What is wanted is an exact copy of all the entries.

== == ==

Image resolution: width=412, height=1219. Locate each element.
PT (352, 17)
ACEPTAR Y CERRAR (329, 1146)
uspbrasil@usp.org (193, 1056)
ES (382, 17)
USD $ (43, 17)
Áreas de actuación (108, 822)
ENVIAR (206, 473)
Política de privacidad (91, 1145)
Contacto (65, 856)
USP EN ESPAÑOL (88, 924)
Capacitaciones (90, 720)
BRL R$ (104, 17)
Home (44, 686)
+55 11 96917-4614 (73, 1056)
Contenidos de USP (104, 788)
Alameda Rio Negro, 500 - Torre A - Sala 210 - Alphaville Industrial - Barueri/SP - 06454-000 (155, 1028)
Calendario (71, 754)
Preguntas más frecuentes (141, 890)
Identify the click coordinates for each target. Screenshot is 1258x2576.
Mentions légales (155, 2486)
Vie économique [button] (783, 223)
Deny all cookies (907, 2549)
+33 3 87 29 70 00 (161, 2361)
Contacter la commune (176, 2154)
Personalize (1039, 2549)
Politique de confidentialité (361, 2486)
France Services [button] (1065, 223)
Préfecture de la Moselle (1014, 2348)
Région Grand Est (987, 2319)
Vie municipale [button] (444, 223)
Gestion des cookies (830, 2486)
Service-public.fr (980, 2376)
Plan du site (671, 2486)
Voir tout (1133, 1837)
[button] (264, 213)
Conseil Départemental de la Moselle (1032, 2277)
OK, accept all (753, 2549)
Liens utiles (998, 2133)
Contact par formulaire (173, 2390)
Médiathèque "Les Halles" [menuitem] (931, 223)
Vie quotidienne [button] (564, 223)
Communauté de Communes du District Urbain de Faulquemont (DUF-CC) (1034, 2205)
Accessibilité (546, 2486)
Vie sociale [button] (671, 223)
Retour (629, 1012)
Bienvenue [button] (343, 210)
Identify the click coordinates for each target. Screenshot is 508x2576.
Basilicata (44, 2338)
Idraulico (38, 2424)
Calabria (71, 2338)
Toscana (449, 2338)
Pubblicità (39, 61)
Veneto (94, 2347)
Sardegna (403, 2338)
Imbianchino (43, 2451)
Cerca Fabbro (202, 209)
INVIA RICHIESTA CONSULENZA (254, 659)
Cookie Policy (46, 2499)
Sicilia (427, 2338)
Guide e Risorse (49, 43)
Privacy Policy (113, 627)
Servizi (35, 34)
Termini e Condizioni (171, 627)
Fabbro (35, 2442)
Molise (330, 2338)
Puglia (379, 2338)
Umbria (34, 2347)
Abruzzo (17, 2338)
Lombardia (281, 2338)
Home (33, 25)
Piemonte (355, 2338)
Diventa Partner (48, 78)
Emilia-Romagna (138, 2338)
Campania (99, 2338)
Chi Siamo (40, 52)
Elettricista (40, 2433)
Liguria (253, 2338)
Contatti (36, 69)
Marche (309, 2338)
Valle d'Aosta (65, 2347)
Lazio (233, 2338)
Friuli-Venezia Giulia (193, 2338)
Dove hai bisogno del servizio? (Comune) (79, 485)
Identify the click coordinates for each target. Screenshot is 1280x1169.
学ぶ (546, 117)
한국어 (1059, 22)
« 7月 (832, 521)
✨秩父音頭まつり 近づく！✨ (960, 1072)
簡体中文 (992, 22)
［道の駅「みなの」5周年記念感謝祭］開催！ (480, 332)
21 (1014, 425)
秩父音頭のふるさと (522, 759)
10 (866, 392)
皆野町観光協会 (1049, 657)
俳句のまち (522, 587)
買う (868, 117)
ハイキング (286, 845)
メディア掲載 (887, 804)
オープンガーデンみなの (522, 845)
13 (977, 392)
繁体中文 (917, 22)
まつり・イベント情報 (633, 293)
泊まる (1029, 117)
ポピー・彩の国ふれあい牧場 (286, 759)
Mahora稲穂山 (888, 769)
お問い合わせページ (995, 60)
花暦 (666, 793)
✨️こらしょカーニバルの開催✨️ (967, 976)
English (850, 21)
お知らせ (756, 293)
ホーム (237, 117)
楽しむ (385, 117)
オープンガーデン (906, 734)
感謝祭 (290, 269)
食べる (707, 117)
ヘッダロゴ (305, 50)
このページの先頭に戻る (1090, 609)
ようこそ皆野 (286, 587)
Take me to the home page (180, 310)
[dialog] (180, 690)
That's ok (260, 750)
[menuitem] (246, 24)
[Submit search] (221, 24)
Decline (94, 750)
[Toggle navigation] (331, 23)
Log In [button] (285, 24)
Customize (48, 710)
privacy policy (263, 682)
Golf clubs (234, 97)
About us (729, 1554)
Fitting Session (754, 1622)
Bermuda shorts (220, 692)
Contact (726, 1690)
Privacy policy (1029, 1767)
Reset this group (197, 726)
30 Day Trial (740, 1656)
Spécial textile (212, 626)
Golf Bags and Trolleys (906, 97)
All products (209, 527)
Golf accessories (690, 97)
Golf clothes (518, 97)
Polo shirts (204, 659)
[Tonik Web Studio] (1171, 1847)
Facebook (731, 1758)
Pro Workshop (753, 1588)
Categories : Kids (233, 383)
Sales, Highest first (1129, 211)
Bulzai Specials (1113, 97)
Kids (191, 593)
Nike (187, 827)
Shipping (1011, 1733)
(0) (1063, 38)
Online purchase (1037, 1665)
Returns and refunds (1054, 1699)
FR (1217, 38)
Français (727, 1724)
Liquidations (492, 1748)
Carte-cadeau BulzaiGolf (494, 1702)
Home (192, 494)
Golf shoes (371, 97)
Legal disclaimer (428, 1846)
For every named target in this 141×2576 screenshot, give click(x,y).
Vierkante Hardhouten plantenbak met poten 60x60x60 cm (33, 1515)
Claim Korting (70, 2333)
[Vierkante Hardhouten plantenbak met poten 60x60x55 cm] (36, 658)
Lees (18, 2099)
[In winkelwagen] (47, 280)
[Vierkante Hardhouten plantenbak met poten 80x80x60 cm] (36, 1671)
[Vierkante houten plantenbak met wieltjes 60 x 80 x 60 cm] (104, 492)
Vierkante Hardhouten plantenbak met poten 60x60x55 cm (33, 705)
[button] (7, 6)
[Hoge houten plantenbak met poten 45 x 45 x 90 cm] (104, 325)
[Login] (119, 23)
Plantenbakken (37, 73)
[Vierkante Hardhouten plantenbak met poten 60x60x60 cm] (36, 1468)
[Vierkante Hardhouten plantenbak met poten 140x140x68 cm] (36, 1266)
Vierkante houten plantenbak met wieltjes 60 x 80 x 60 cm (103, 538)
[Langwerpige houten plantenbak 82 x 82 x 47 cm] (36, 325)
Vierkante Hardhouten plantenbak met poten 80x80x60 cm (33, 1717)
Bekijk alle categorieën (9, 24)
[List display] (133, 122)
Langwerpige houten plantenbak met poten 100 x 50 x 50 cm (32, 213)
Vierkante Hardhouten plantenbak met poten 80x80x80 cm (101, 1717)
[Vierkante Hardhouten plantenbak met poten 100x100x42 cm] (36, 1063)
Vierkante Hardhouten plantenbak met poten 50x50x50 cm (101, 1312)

== == ==

__Problem solution__.
Image resolution: width=412, height=1219. Locate each element.
PT (352, 17)
ACEPTAR Y CERRAR (329, 1146)
uspbrasil@usp.org (193, 1056)
ES (382, 17)
USD $ (43, 17)
Áreas de actuación (108, 822)
ENVIAR (206, 473)
Política de privacidad (91, 1145)
Contacto (65, 856)
USP EN ESPAÑOL (88, 924)
Capacitaciones (90, 720)
BRL R$ (104, 17)
Home (44, 686)
+55 11 96917-4614 (73, 1056)
Contenidos de USP (104, 788)
Alameda Rio Negro, 500 - Torre A - Sala 210 - Alphaville Industrial - Barueri/SP - 06454-000 (155, 1028)
Calendario (71, 754)
Preguntas más frecuentes (141, 890)
Identify the click coordinates for each target. Screenshot is 1258x2576.
Mentions légales (155, 2486)
Vie économique [button] (783, 223)
Deny all cookies (907, 2549)
+33 3 87 29 70 00 (161, 2361)
Contacter la commune (176, 2154)
Personalize (1039, 2549)
Politique de confidentialité (361, 2486)
France Services [button] (1065, 223)
Préfecture de la Moselle (1014, 2348)
Région Grand Est (987, 2319)
Vie municipale [button] (444, 223)
Gestion des cookies (830, 2486)
Service-public.fr (980, 2376)
Plan du site (671, 2486)
Voir tout (1133, 1837)
[button] (264, 213)
Conseil Départemental de la Moselle (1032, 2277)
OK, accept all (753, 2549)
Liens utiles (998, 2133)
Contact par formulaire (173, 2390)
Médiathèque "Les Halles" [menuitem] (931, 223)
Vie quotidienne [button] (564, 223)
Communauté de Communes du District Urbain de Faulquemont (DUF-CC) (1034, 2205)
Accessibilité (546, 2486)
Vie sociale [button] (671, 223)
Retour (629, 1012)
Bienvenue [button] (343, 210)
Identify the click coordinates for each target. Screenshot is 508x2576.
Basilicata (44, 2338)
Idraulico (38, 2424)
Calabria (71, 2338)
Toscana (449, 2338)
Pubblicità (39, 61)
Veneto (94, 2347)
Sardegna (403, 2338)
Imbianchino (43, 2451)
Cerca Fabbro (202, 209)
INVIA RICHIESTA CONSULENZA (254, 659)
Cookie Policy (46, 2499)
Sicilia (427, 2338)
Guide e Risorse (49, 43)
Privacy Policy (113, 627)
Servizi (35, 34)
Termini e Condizioni (171, 627)
Fabbro (35, 2442)
Molise (330, 2338)
Puglia (379, 2338)
Umbria (34, 2347)
Abruzzo (17, 2338)
Lombardia (281, 2338)
Home (33, 25)
Piemonte (355, 2338)
Diventa Partner (48, 78)
Emilia-Romagna (138, 2338)
Campania (99, 2338)
Chi Siamo (40, 52)
Elettricista (40, 2433)
Liguria (253, 2338)
Contatti (36, 69)
Marche (309, 2338)
Valle d'Aosta (65, 2347)
Lazio (233, 2338)
Friuli-Venezia Giulia (193, 2338)
Dove hai bisogno del servizio? (Comune) (79, 485)
Identify the click coordinates for each target. Screenshot is 1280x1169.
学ぶ (546, 117)
한국어 (1059, 22)
« 7月 (832, 521)
✨秩父音頭まつり 近づく！✨ (960, 1072)
簡体中文 (992, 22)
［道の駅「みなの」5周年記念感謝祭］開催！ (480, 332)
21 (1014, 425)
秩父音頭のふるさと (522, 759)
10 (866, 392)
皆野町観光協会 (1049, 657)
俳句のまち (522, 587)
買う (868, 117)
ハイキング (286, 845)
メディア掲載 (887, 804)
オープンガーデンみなの (522, 845)
13 (977, 392)
繁体中文 (917, 22)
まつり・イベント情報 (633, 293)
泊まる (1029, 117)
ポピー・彩の国ふれあい牧場 (286, 759)
Mahora稲穂山 (888, 769)
お問い合わせページ (995, 60)
花暦 (666, 793)
✨️こらしょカーニバルの開催✨️ (967, 976)
English (850, 21)
お知らせ (756, 293)
ホーム (237, 117)
楽しむ (385, 117)
オープンガーデン (906, 734)
感謝祭 (290, 269)
食べる (707, 117)
ヘッダロゴ (305, 50)
このページの先頭に戻る (1090, 609)
ようこそ皆野 (286, 587)
Take me to the home page (180, 310)
[dialog] (180, 690)
That's ok (260, 750)
[menuitem] (246, 24)
[Submit search] (221, 24)
Decline (94, 750)
[Toggle navigation] (331, 23)
Log In [button] (285, 24)
Customize (48, 710)
privacy policy (263, 682)
Golf clubs (234, 97)
About us (729, 1554)
Fitting Session (754, 1622)
Bermuda shorts (220, 692)
Contact (726, 1690)
Privacy policy (1029, 1767)
Reset this group (197, 726)
30 Day Trial (740, 1656)
Spécial textile (212, 626)
Golf Bags and Trolleys (906, 97)
All products (209, 527)
Golf accessories (690, 97)
Golf clothes (518, 97)
Polo shirts (204, 659)
[Tonik Web Studio] (1171, 1847)
Facebook (731, 1758)
Pro Workshop (753, 1588)
Categories : Kids (233, 383)
Sales, Highest first (1129, 211)
Bulzai Specials (1113, 97)
Kids (191, 593)
Nike (187, 827)
Shipping (1011, 1733)
(0) (1063, 38)
Online purchase (1037, 1665)
Returns and refunds (1054, 1699)
FR (1217, 38)
Français (727, 1724)
Liquidations (492, 1748)
Carte-cadeau BulzaiGolf (494, 1702)
Home (192, 494)
Golf shoes (371, 97)
Legal disclaimer (428, 1846)
For every named target in this 141×2576 screenshot, give click(x,y).
Vierkante Hardhouten plantenbak met poten 60x60x60 cm (33, 1515)
Claim Korting (70, 2333)
[Vierkante Hardhouten plantenbak met poten 60x60x55 cm] (36, 658)
Lees (18, 2099)
[In winkelwagen] (47, 280)
[Vierkante Hardhouten plantenbak met poten 80x80x60 cm] (36, 1671)
[Vierkante houten plantenbak met wieltjes 60 x 80 x 60 cm] (104, 492)
Vierkante Hardhouten plantenbak met poten 60x60x55 cm (33, 705)
[button] (7, 6)
[Hoge houten plantenbak met poten 45 x 45 x 90 cm] (104, 325)
[Login] (119, 23)
Plantenbakken (37, 73)
[Vierkante Hardhouten plantenbak met poten 60x60x60 cm] (36, 1468)
[Vierkante Hardhouten plantenbak met poten 140x140x68 cm] (36, 1266)
Vierkante houten plantenbak met wieltjes 60 x 80 x 60 cm (103, 538)
[Langwerpige houten plantenbak 82 x 82 x 47 cm] (36, 325)
Vierkante Hardhouten plantenbak met poten 80x80x60 cm (33, 1717)
Bekijk alle categorieën (9, 24)
[List display] (133, 122)
Langwerpige houten plantenbak met poten 100 x 50 x 50 cm (32, 213)
Vierkante Hardhouten plantenbak met poten 80x80x80 cm (101, 1717)
[Vierkante Hardhouten plantenbak met poten 100x100x42 cm] (36, 1063)
Vierkante Hardhouten plantenbak met poten 50x50x50 cm (101, 1312)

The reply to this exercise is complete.